Yo de ver nada, el miedo de la nada, de que las manos vacías hormiguean en el centro.
No son pretensiones denegadas, ni orgullos podridos. Es el peso de la certeza lo que hunde a esta cama en el agua de esta salina. Ahora que he mirado mucho con estos ojos de piel cetrina lo que tanta luz me ha proporcionado y ahora arrebatado, he visto que no veo nada. Apenas una delineada línea inócua en el paisaje del cuerpo de una cebra...y he pensado en tantas veces, en mi cuerpo, y en el tuyo, en tantas veces haber sentido tener una ventana en el esternón por donde tu podías meter tus manos apacibles y viriles, y tocar un corazón que se resentía sin descanso de ser tocado, la forma del dolor, de sentir la violenta intensidad y la seguridad de que algún dia, en silencio, expiraría entre tus dedos. Cuanta vida se va del corazón cuando uno lo utiliza al máximo de sus existencias, cuanto dolor que sube por el cuello y la tráquea hasta los oídos cuando uno ama la integridad de otro que está a su lado, que parece que es la vida un paisaje esbozado de fondo, con un escenario a tablillas, sobre el que ejecuta los movimientos este cuerpo de la muerte y la vida y la muerte de nuevo por el que se suspira con sangre y angustia de sólo amarlo. Cómo volver a uno mismo no lo sé, ahora vivo dentro de un cuerpo que no es el mío y camino por las calles de una ciudad que ha perdido la gravedad y las historias interesantes. Arrastrada por el viento hacia arriba y abajo y agradecida quebradamente por su impulso, los ojos de las personas que me rodean son como piedras pulidas ahora. Todos saben mi nombre, yo he perdido el sentido de si debo responder a él. Un nombre, una cara, un título, un núcleo social, una familia, un porvenir, una casa, un proyecto, dos, tres...Son muchas las cosas de las que uno debe estar pendiente, por las que uno debe inyectar hierro en sus rodillas y ser inflexible ante la adversidad, pero toda esa constelación de posibilidades, cuando uno ama dolorosamente y teme, por su propia vida, teme, la pérdida absoluta del norte, como una tormenta de arena, de nubes negras, de todos los fenómenos del cielo y de la tierra que son en efecto naturales, impredecibles e incombatibles, ese cielo se eclipsa y nada existe porque la química del cerebro es, en efecto, natural, impredecible e incombatible, y las elecciones del corazón son, en efecto, naturales, impredecibles e incombatibles.

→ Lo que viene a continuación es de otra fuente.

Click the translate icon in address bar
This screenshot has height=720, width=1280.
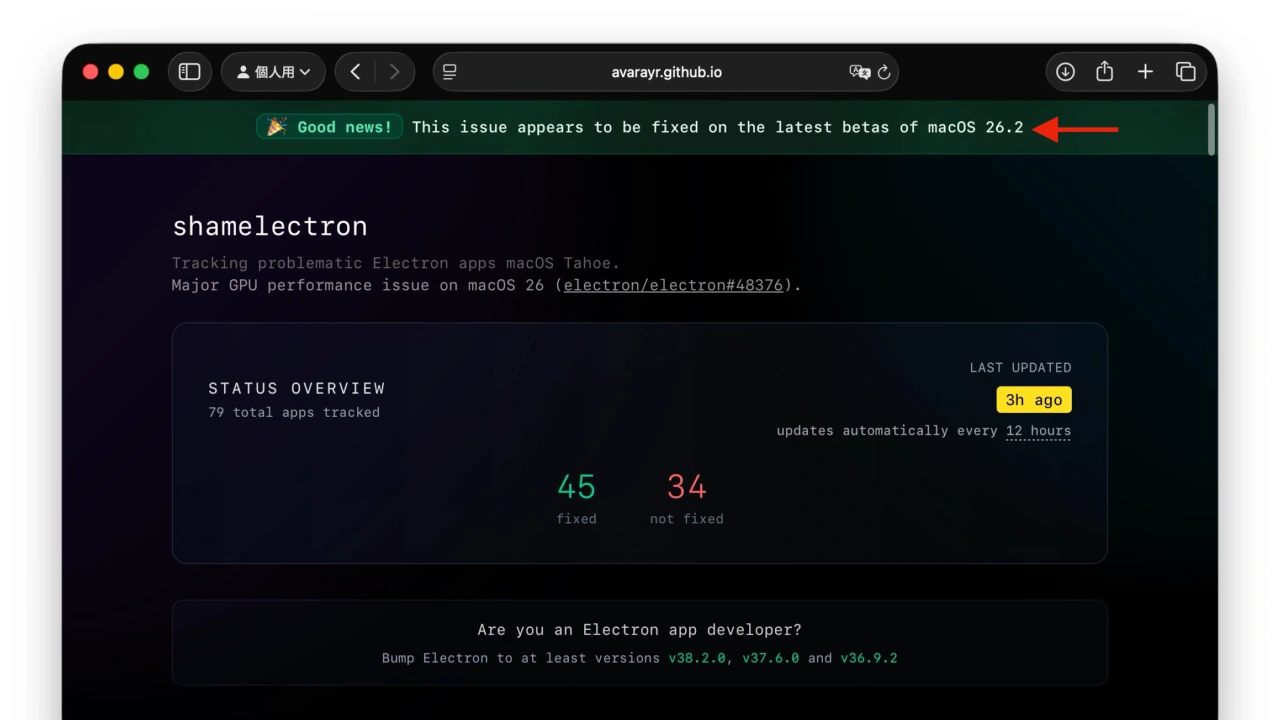(x=859, y=72)
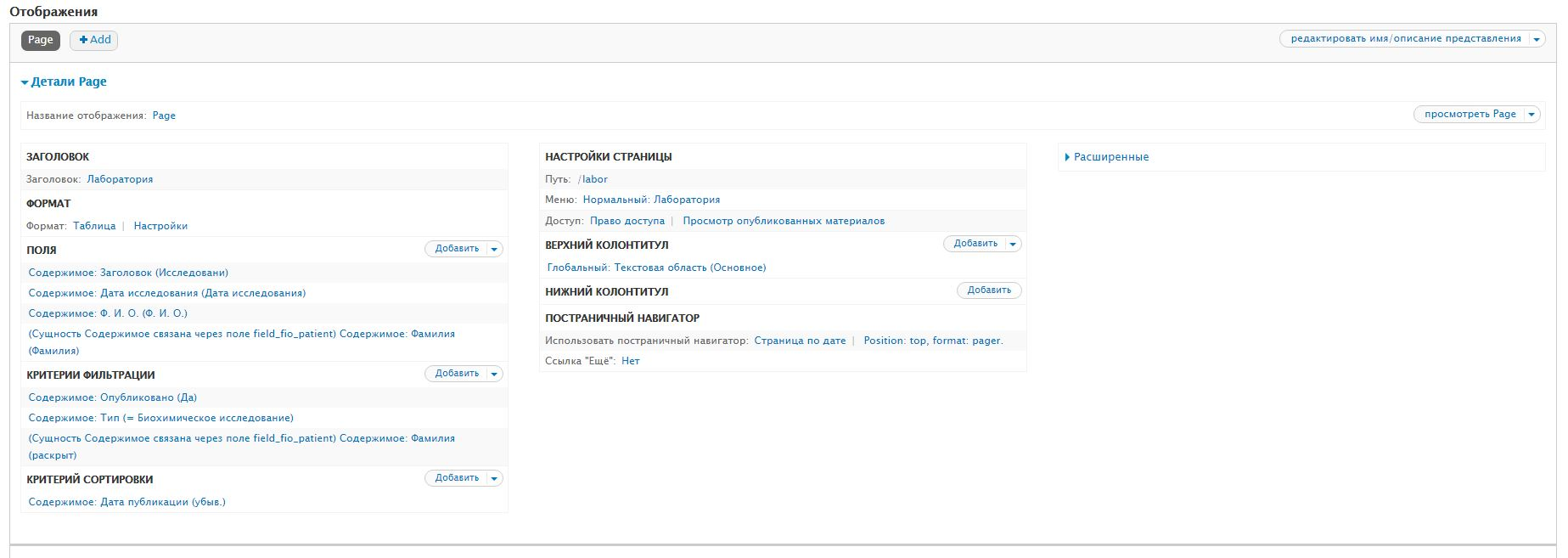The width and height of the screenshot is (1568, 558).
Task: Open dropdown arrow for ВЕРХНИЙ КОЛОНТИТУЛ Добавить
Action: (x=1012, y=245)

Y yo me quedo vagando, natural, impredecible e incombatiblemente por esta ciudad, hasta que me aleje de ella y la entierre en la zona cero de mi corazón, como una cajita de latón llena de recuerdos que ya sean solo recuerdos y respondan únicamente a la nostalgia y no al desgarro. Viviré el teatrillo de mi vida, consciente de mi irreparable tropiezo, y trataré de mejorar mis ojos para que encuentren, al menos, el reflejo de la constelación que solí seguir un día, cuando no era media persona, y tenía capacidad para soportar lo que ahora mi mutilación me condena a no soportar más.